◆ EXERCISE 1
In the forum post below about splitting a list into pairs, translate this sentence into Spanish: "I viewed this as a problem of getting the most efficient way of picking items from the source list in the needed order."
◆ EXERCISE 2
Reproduce the part of the post below about splitting a list into pairs, starting at "However, the prime" and ending at "so far posted...".

◆ TEXT BLOCK
--- --- ---

I have a list {x1,...,xN} where N is even, and I need to find all the possible ways to split it into pairs of elements, e.g. the output I would like is something like (say N = 4):
{{{x1,x2},{x3,x4}},{{x1,x3}{x2,x4}},...}
How can this be achieved?
My take:
genIdx[n_?EvenQ] :=
Flatten@With[{r = Range@n}, Fold[With[{l1 = #, l2 = #2},
Flatten[Map[With[{la = #, c = Complement[r, #]},
Join[la, c[[#]]] & /@ l2] &, l1], 1]] &,
Subsets[Range@#, {2}, # - 1] & /@ Range[#, 2, -2] &@n]];
xformLst[lst_, idx_] :=
If[(Length@lst*(Length@lst - 1)!!) == Length@idx,
With[{l = Length@lst}, ArrayReshape[lst[[idx]], {(l - 1)!!, l/2, 2}]], Abort[]];
Use examples:
source = {x1, x1, x3, x4}
xformLst[source, genIdx@Length@source]
(* {{{x1, x1}, {x3, x4}}, {{x1, x3}, {x1, x4}}, {{x1, x4}, {x1, x3}}} *)
On its own, including genIdx time, this was ~15X faster than fastest answer so far on a list of length 14 (caveats as usual for loungebook performance).
However, the prime benefit is amortization of time over multiple lists to be transformed (I assume you're doing this for more than some one-shot). One simply uses genIdx to generate and save the index set(s) for the size(s) of lists to be transformed, once, and supply those to the transformation function, e.g.
source = {x1, x1, x3, x4};
idx4= genIdx@4;
result=xformLst[source,idx4];
Using this for tests against multiple randomly generated lists of length 14 showed it to be ~500X faster than the fastest answer so far posted...
Only rudimentary error checking is done (e.g., even length argument, will abort if called with list length not matching required index list) - season as desired.
Update: An explanation of what's going on...
I viewed this as a problem of getting the most efficient way of picking items from the source list in the needed order. I chose to do this as a flattened index, since nearly always grabbing with something like list[[{n1,n2,...nm}]] is faster than alternatives like say Map[list[[#]]&,{n1,n2,...}] and the like.

--- --- ---

◆ PROVIDED DATA
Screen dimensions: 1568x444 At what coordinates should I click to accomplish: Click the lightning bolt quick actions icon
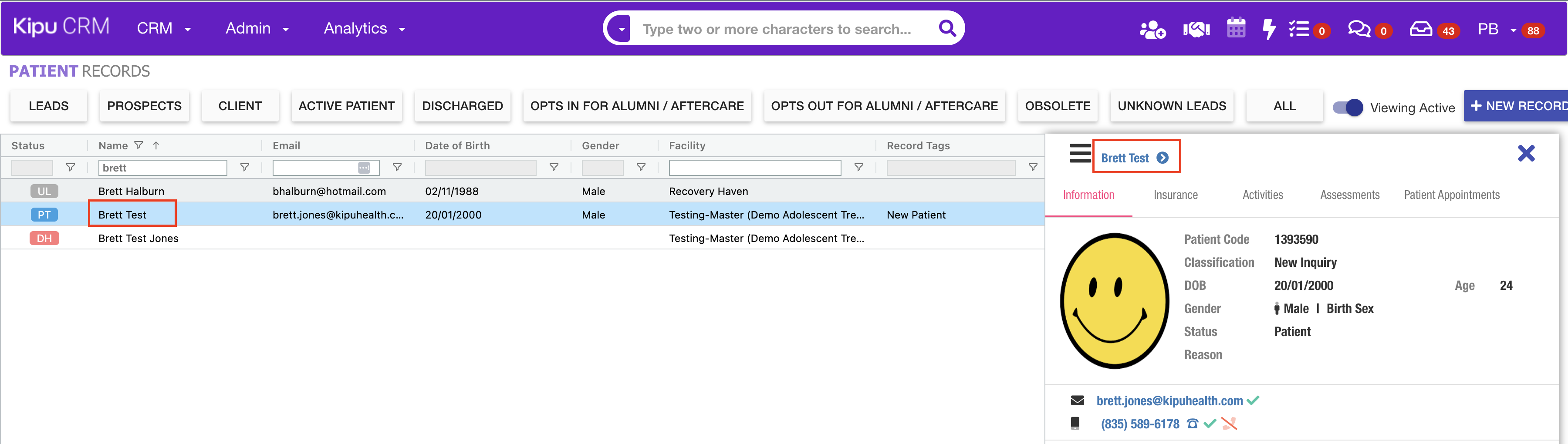[1268, 29]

--- --- ---

◆ TASK RESULT 1
Vi esto como un problema de encontrar la forma más eficiente de tomar elementos de la lista de origen en el orden necesario.

◆ TASK RESULT 2
However, the prime benefit is amortization of time over multiple lists to be transformed (I assume you're doing this for more than some one-shot). One simply uses genIdx to generate and save the index set(s) for the size(s) of lists to be transformed, once, and supply those to the transformation function, e.g.
source = {x1, x1, x3, x4};
idx4= genIdx@4;
result=xformLst[source,idx4];
Using this for tests against multiple randomly generated lists of length 14 showed it to be ~500X faster than the fastest answer so far posted...